Data extracted from a collection:
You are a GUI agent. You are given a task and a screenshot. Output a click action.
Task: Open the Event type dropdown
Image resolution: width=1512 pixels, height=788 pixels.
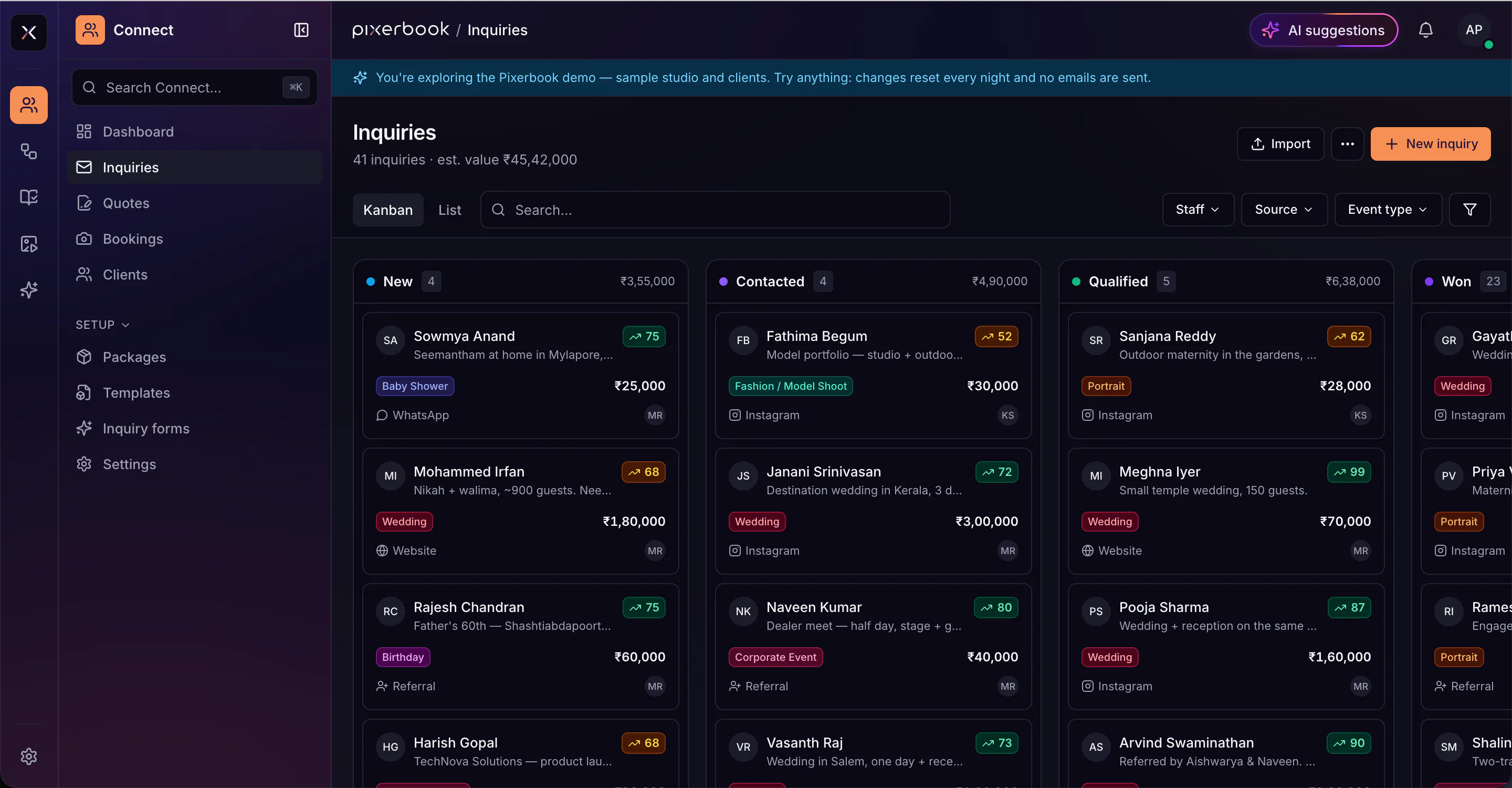(x=1388, y=210)
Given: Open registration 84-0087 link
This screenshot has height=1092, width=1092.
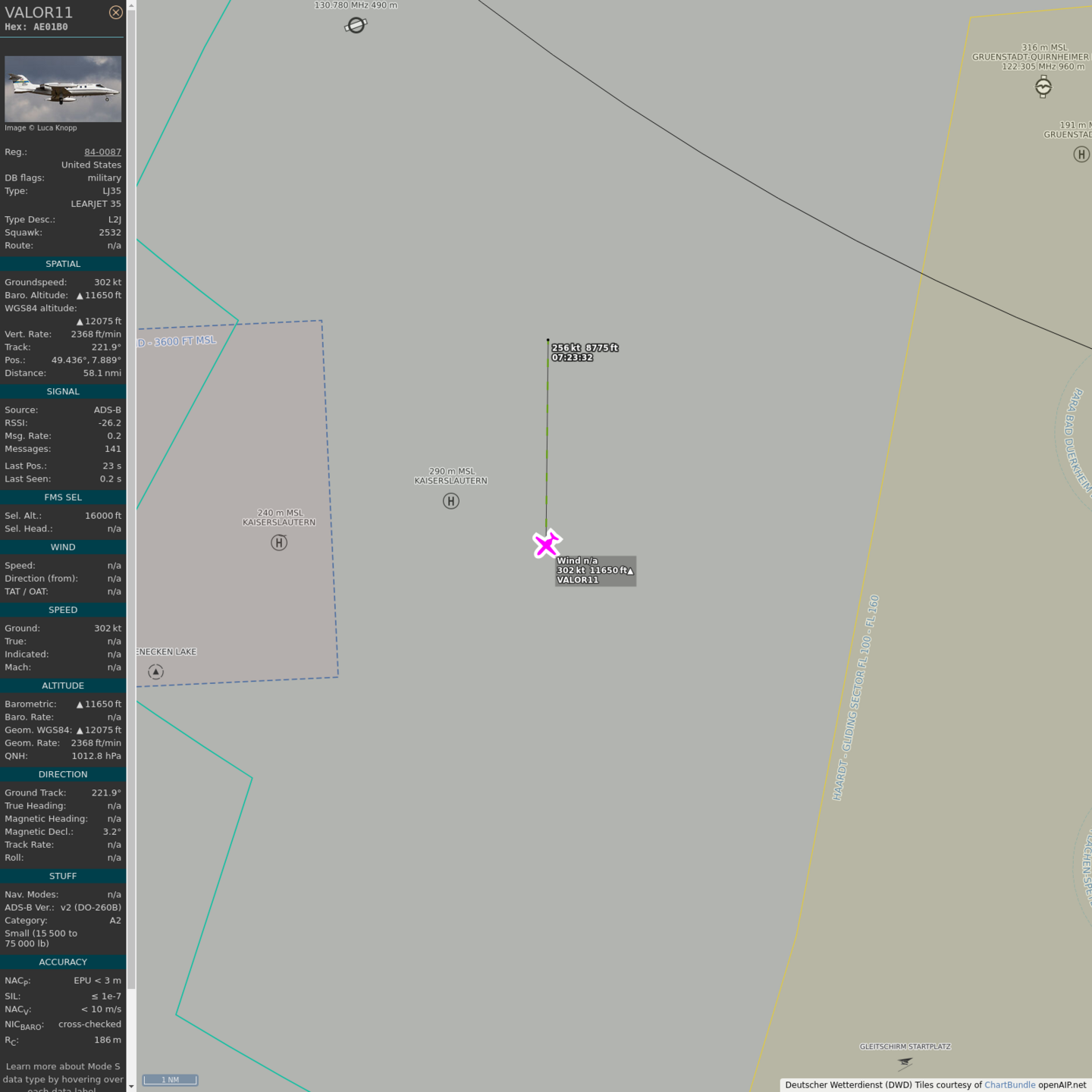Looking at the screenshot, I should click(102, 152).
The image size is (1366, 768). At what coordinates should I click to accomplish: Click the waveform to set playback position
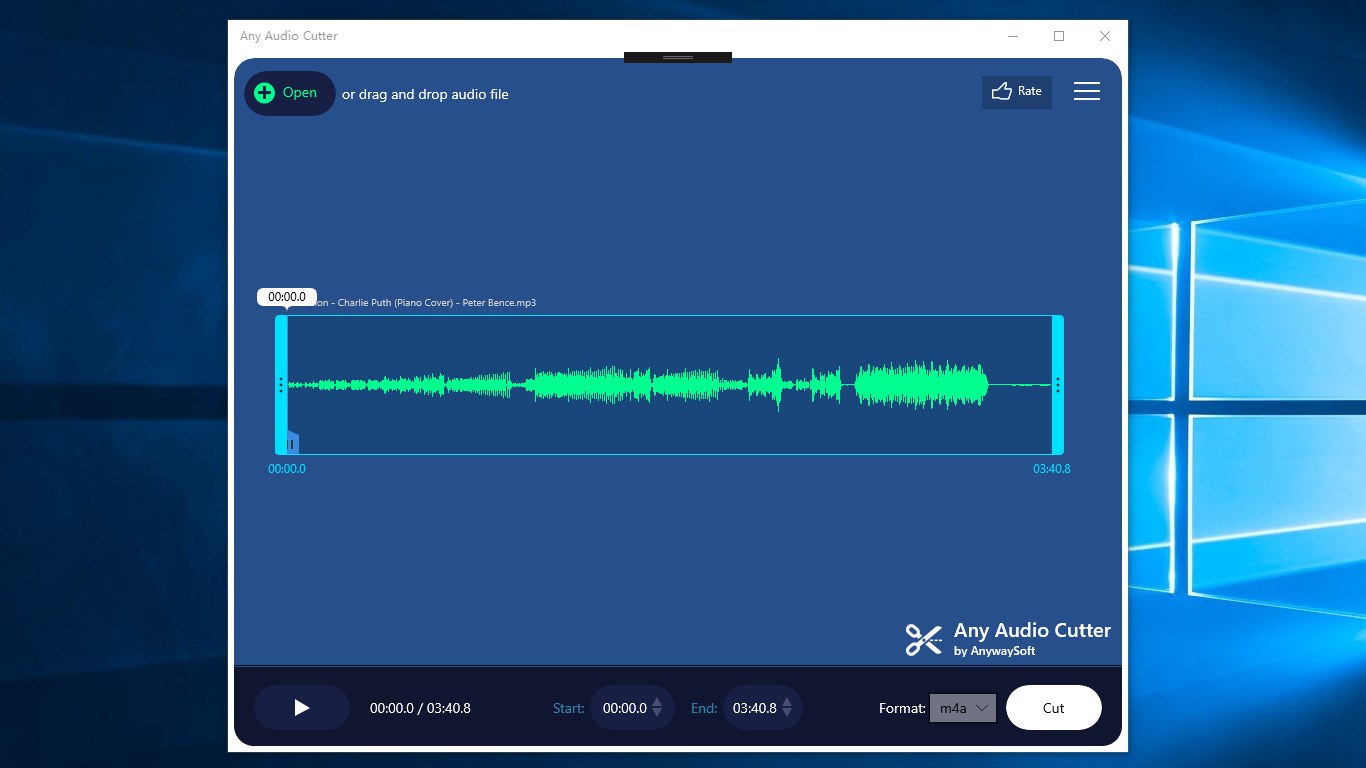670,385
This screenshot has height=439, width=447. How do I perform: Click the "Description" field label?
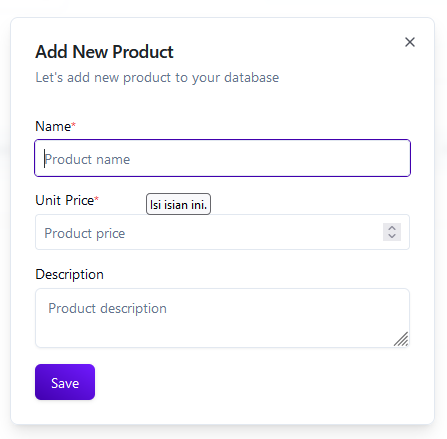(69, 274)
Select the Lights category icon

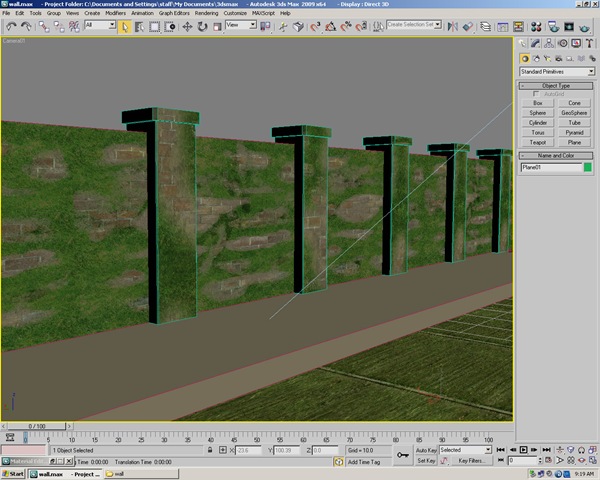pos(546,58)
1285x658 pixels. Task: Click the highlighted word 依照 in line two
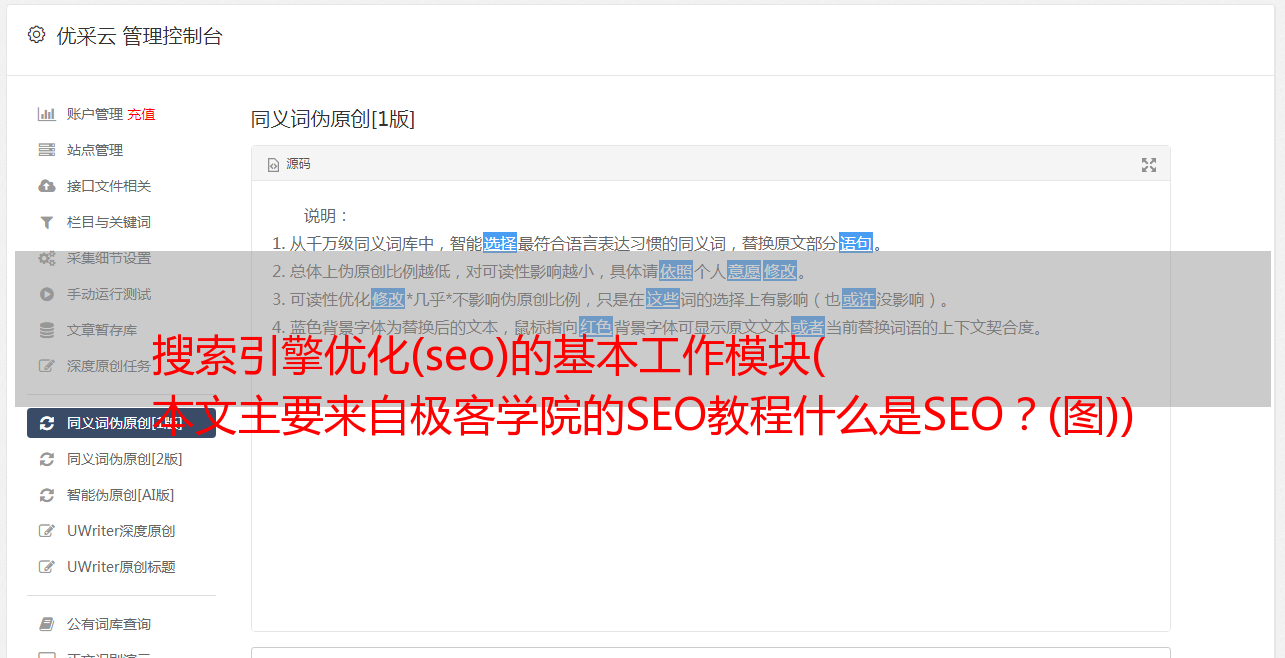click(x=676, y=271)
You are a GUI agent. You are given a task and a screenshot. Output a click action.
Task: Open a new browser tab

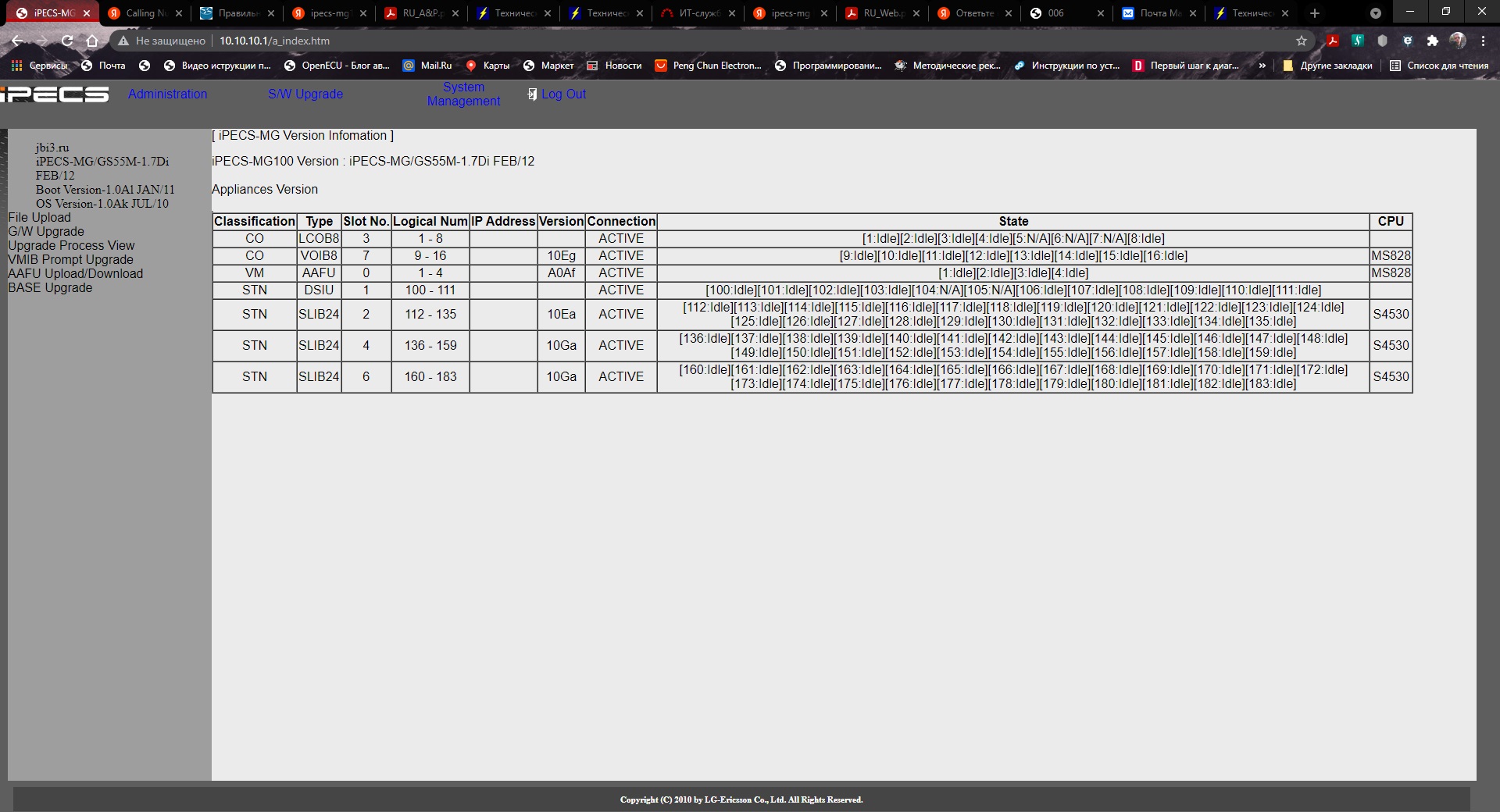(x=1315, y=13)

▸ **TASK BRIEF**
Without any pictures, return the entries exactly as given.

▸ **ANSWER TO THIS EXERCISE**
You are a GUI agent. You are given a task and a screenshot. Output a click action.
Task: Open the Event type dropdown
Image resolution: width=1512 pixels, height=788 pixels.
(x=1388, y=210)
Given: Open registration 84-0087 link
This screenshot has height=1092, width=1092.
Looking at the screenshot, I should click(102, 152).
The image size is (1366, 768). At what coordinates should I click to accomplish: Click the waveform to set playback position
670,385
This screenshot has height=439, width=447. How do I perform: Click the "Description" field label?
(69, 274)
Select the Lights category icon

pos(546,58)
1285x658 pixels. Task: Click the highlighted word 依照 in line two
click(x=676, y=271)
You are a GUI agent. You are given a task and a screenshot. Output a click action.
Task: Open a new browser tab

(x=1315, y=13)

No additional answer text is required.